[EXTRACTED MATERIAL]
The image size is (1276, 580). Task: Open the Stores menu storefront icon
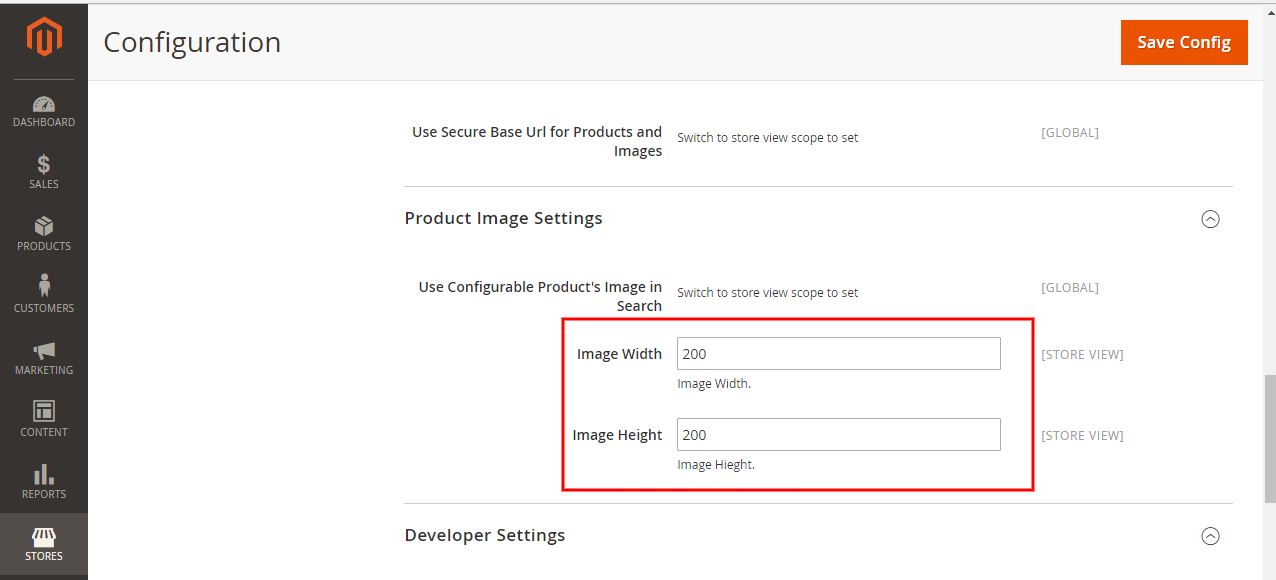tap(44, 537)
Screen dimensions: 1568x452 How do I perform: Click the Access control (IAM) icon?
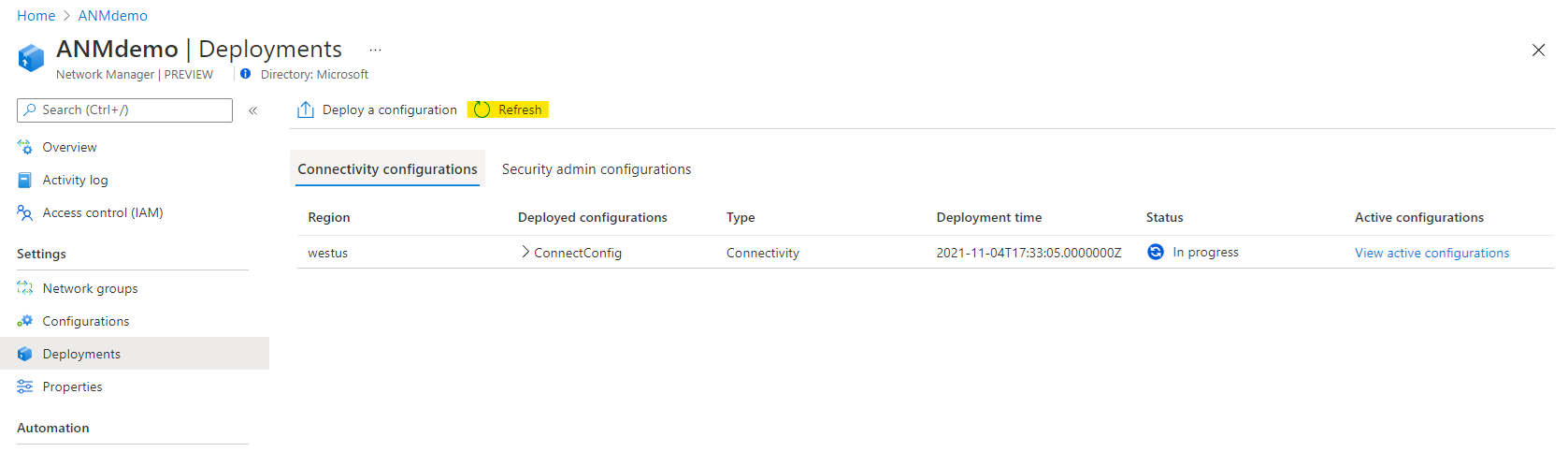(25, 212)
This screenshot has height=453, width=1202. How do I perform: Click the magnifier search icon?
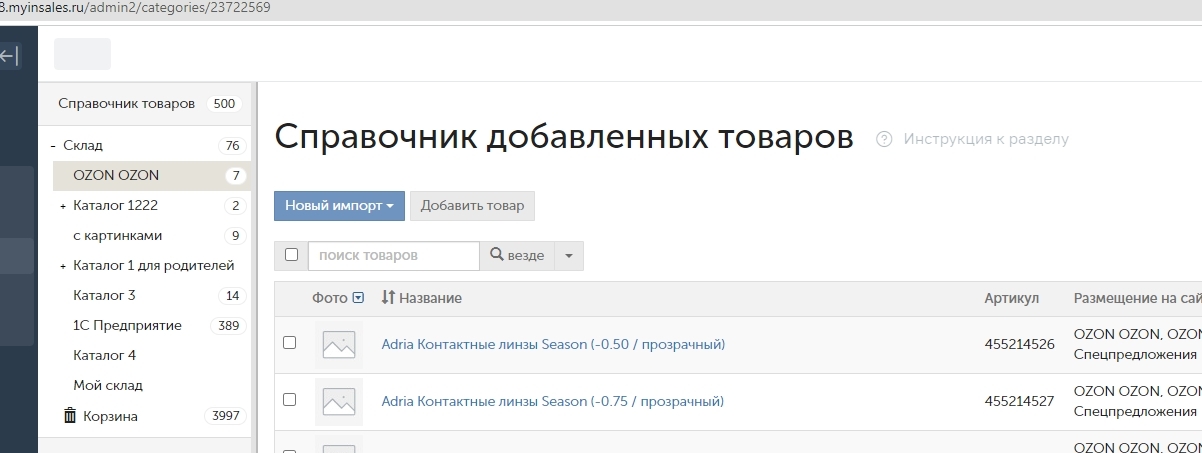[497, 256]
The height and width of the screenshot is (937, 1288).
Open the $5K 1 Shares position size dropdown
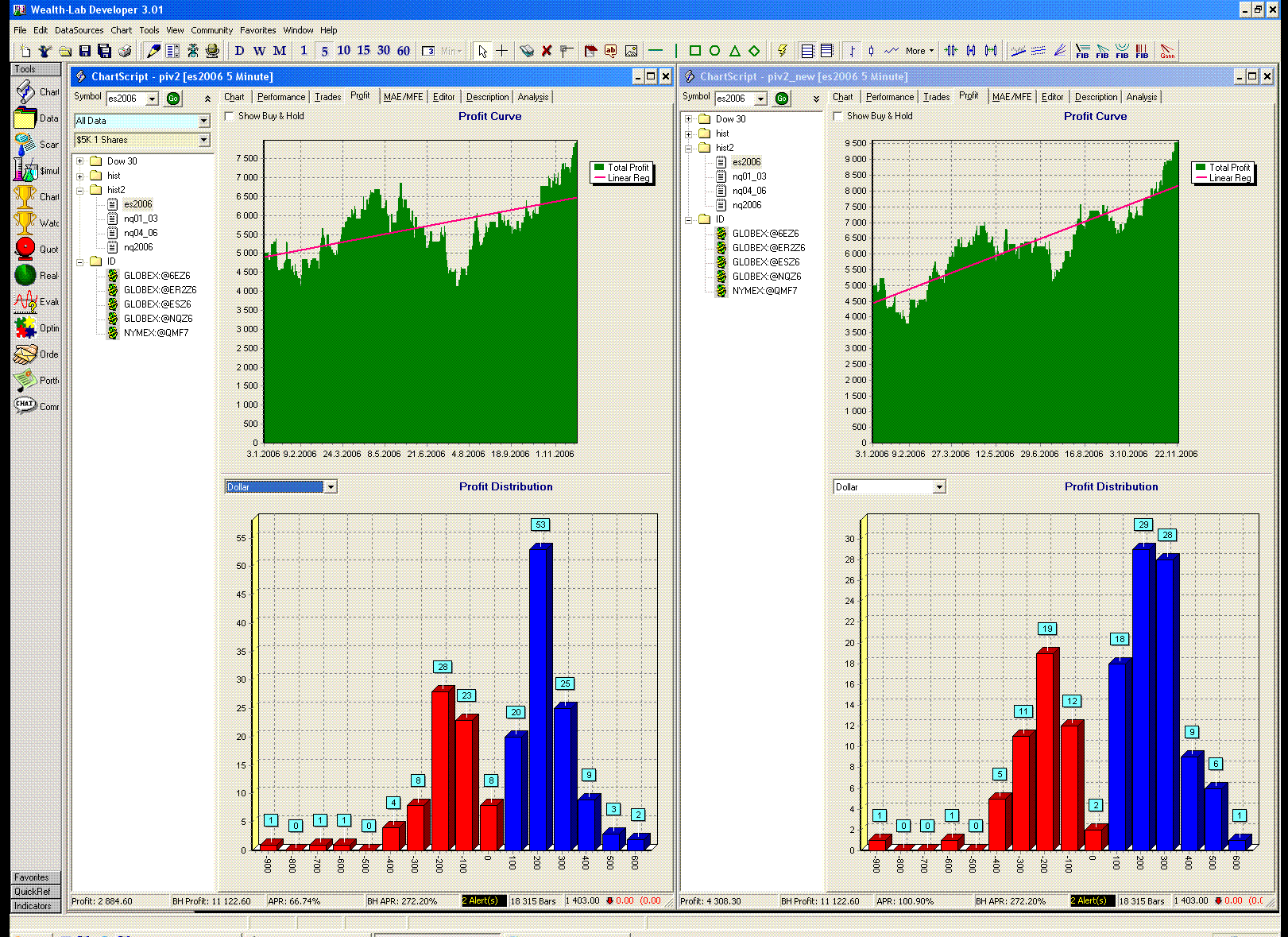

[DIRECTIONS FOR THIS TASK] Please repeat the data above exactly as it appears, pictures excluded.

[FINISHED EXERCISE]
The image size is (1276, 580). Task: Open the Stores menu storefront icon
tap(44, 537)
Screen dimensions: 1568x452 How do I perform: Click the Access control (IAM) icon?
(25, 212)
This screenshot has height=453, width=1202. How do I perform: Click the magnifier search icon?
[497, 256]
The height and width of the screenshot is (937, 1288).
Open the $5K 1 Shares position size dropdown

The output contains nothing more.